An Ode to Heroes of Might and Magic III
The classics never truly leave us
Great games never die; they just get uninstalled and reinstalled every few years. For me, there is one game that has seen every iteration of Windows OS since Windows 98.
I know there is some nostalgia attached. I have memories of my aunt and uncle's house and their dual computers set up to play together. I can see my father up too late on his laptop in the basement, his face illuminated in a blue hue as he clicks next turn, next turn, next turn.
It's nice to take off those rose-tinted glasses once in a while and know that my memories don't deceive me — Heroes of Might and Magic III (and her three expansions) is objectively a great game! And, I would even go as far as to say that Heroes of Might and Magic III (HOMMIII) is one of the most excellent and unique turn-based strategy games of all time.

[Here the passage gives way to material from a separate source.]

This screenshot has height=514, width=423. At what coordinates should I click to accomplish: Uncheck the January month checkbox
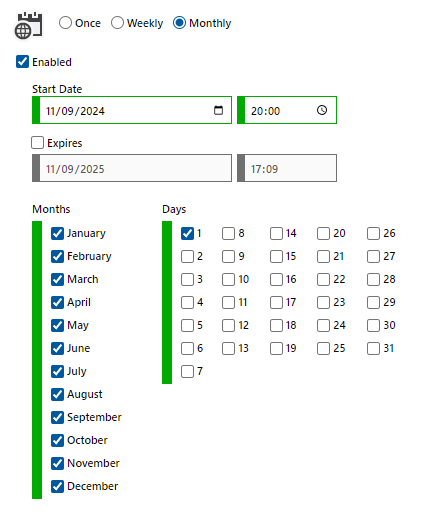(57, 233)
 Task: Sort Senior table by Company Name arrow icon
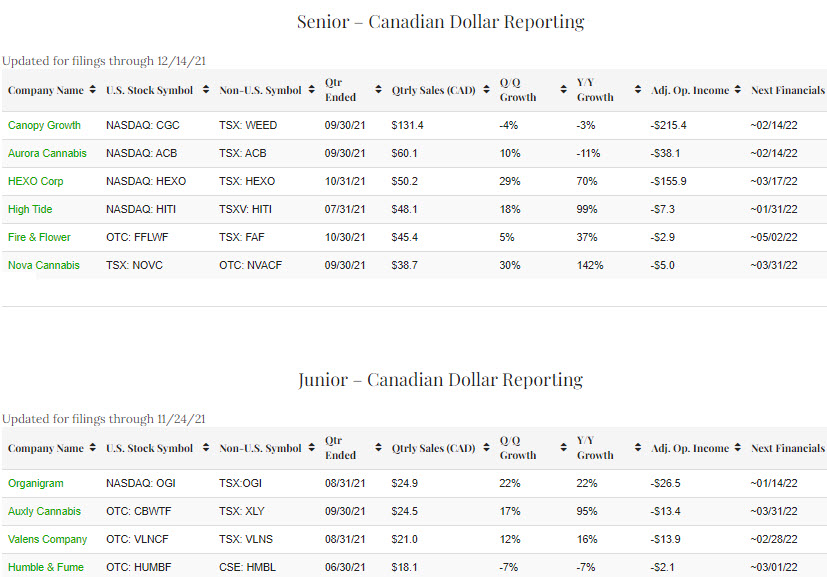[93, 90]
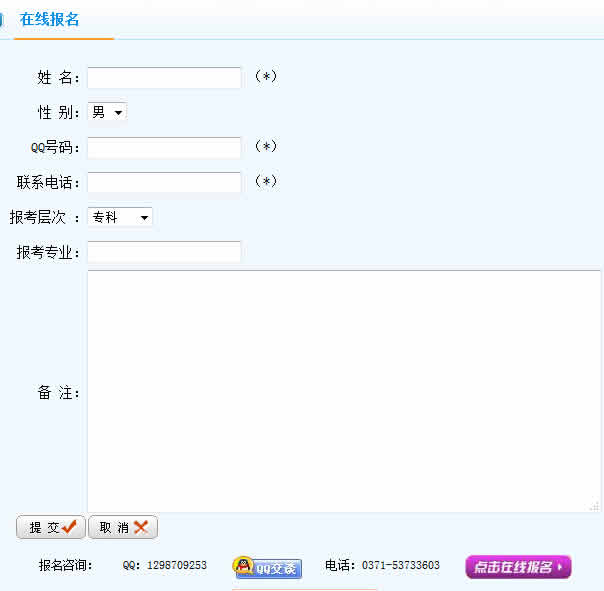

Let me briefly introduce Heroes of Might and Magic III (1999). HOMMIII is a turn-based strategy game divided into a beautiful top-down exploration and a satisfying turn-based combat system. You control heroes who in turn command forces of mythic creatures into battle — running the gamut of beings like flipping through a D&D Monster Manual. Everything is here, from Angels and Devils to Gorgons and Efreets.

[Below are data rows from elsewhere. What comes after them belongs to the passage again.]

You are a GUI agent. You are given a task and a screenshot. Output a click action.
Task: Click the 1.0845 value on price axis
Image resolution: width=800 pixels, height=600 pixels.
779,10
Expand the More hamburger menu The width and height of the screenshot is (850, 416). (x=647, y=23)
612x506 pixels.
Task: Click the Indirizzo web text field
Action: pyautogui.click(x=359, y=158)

Each town in HOMMIII is unique and serves as the deciding factor in what types of units you'll be taking into battle. You want skeletons and vampires? Necropolis. You want unicorns and green dragons? Ramparts. As you progress in a scenario, you control more towns and construct more armies, mixing and matching as you see fit.
Great games never die; they get modified by the communities that love them. Sometime in my early college days, HOMMIII made its way back onto my computer to play between classes. I don't know why I hadn't thought of it sooner: "are there any mods for this game?" There ARE mods for HOMMIII, and amongst the most well regarded is In the Wake of Gods, first uploaded in 2001. This extensive (and somewhat game-breaking) modification drastically alters the original mechanics.

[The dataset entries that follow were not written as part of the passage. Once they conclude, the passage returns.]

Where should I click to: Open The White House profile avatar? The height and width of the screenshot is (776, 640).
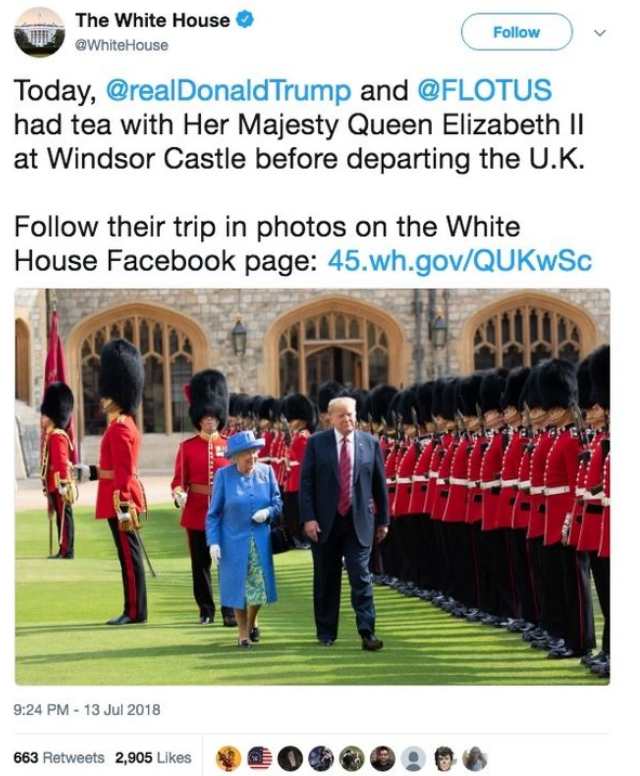(39, 33)
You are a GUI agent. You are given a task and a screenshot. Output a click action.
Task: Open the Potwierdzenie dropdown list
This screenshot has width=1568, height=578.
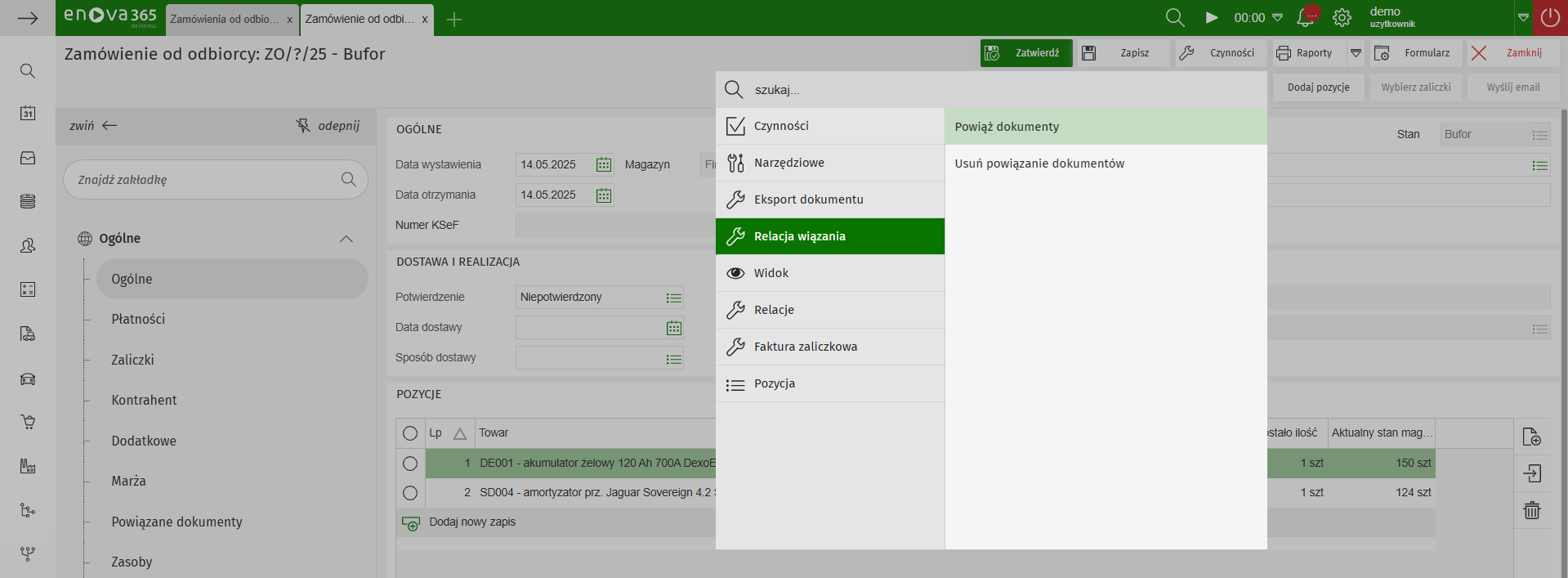click(x=673, y=298)
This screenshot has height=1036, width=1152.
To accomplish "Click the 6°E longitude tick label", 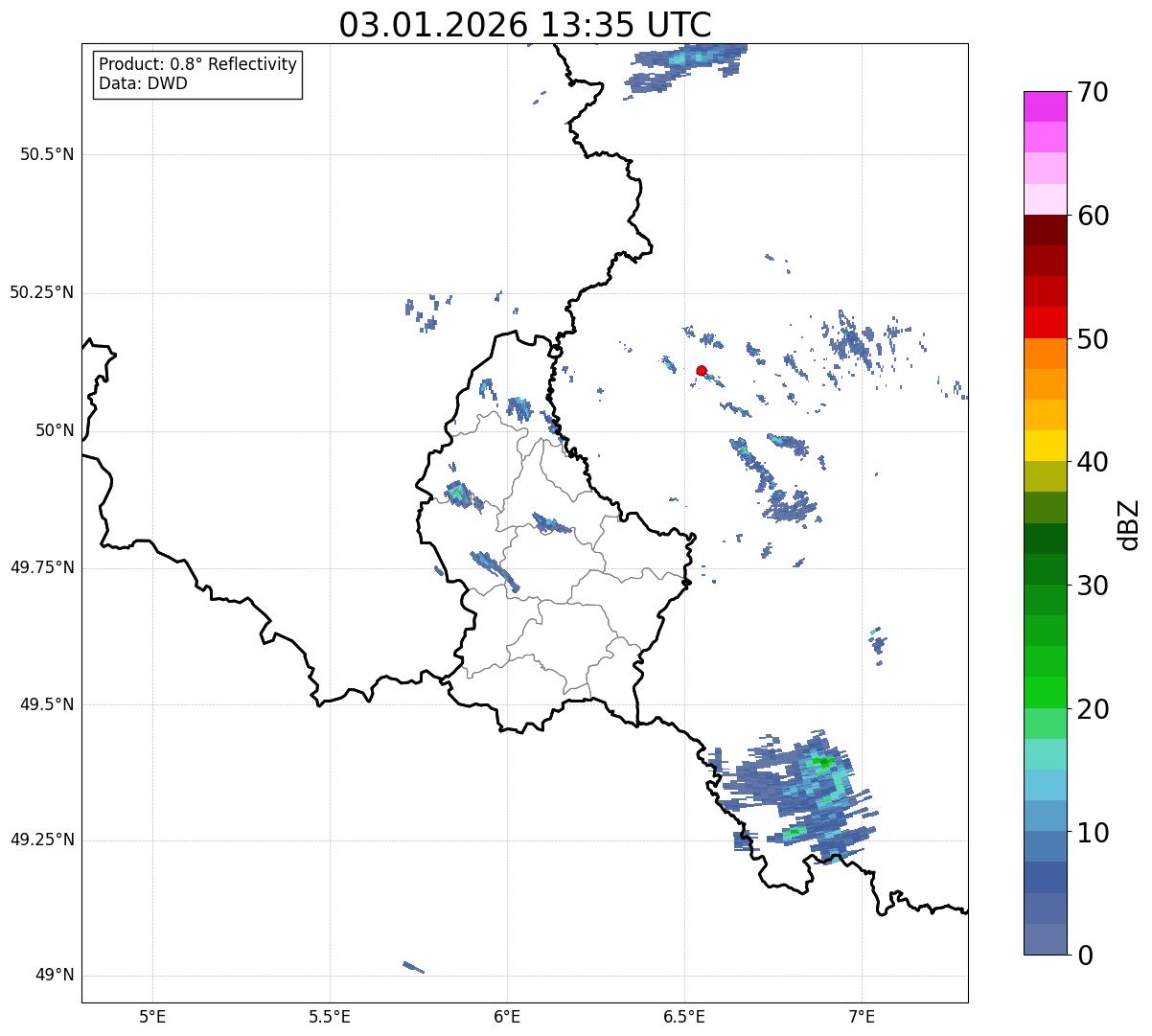I will click(x=507, y=1017).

Twenty years later and the beloved game is still getting modified. In 2020 a team modded a full-scale add-on designed as a true continuation of the HOMMIII expansions: Horn of the Abyss. HotA's modifications, unlike its predecessor, In the Wake of Gods, add additional content and carefully consider the balance of the game and the lore behind it (not to throw shade at WoG).
Great games never die; they get orchestras. Have I mentioned the incredible tunes? I've been to my handful of gaming symphonies and heard a spattering of video game music from various titles played at them. This orchestra, however, is dedicated to one composer and one game. Heroes Orchestra is a complete classical ensemble playing the compositions from Maestro Paul Anthony Romero and his songs within Heroes of Might and Magic II, III, and IV.
Great games never die; they get spiritual successors. Or at least that's what I'd want with all the great games left behind. When I find a great videogame, much like a great book, I don't want it to end. There is that lingering save before the final boss that you keep and sit on for a few weeks. HOMM fans have kept an eye out for those games that recapture the spirit of HOMMIII. The most recent contender is yet to be released: Songs of Conquest by Lavapotion Studios.
Songs of Conquest is a turn-based strategy game where warring factions recruit "Wielders" to control armies for their kingdom. A fantasy setting involving resource management, army building, and exploration of a vibrant environment (is this starting to sound familiar?). Songs of Conquest won the title of "Most Anticipated" at the "PC Gaming Show Presentation" during E3 2021. I am among those anticipating this beautiful game and hoping for the best.
Great games never die; they just fade away. Fade away into our consciousness that is. In some sense, all the games that inspire us will see a "spiritual successor." Whether that be new games created in homage to what came before or old games modified to create something new. The video games of yesteryear inspire today’s creations. And who knows, that little gem of a game you’ve been playing with your dad might have an orchestra.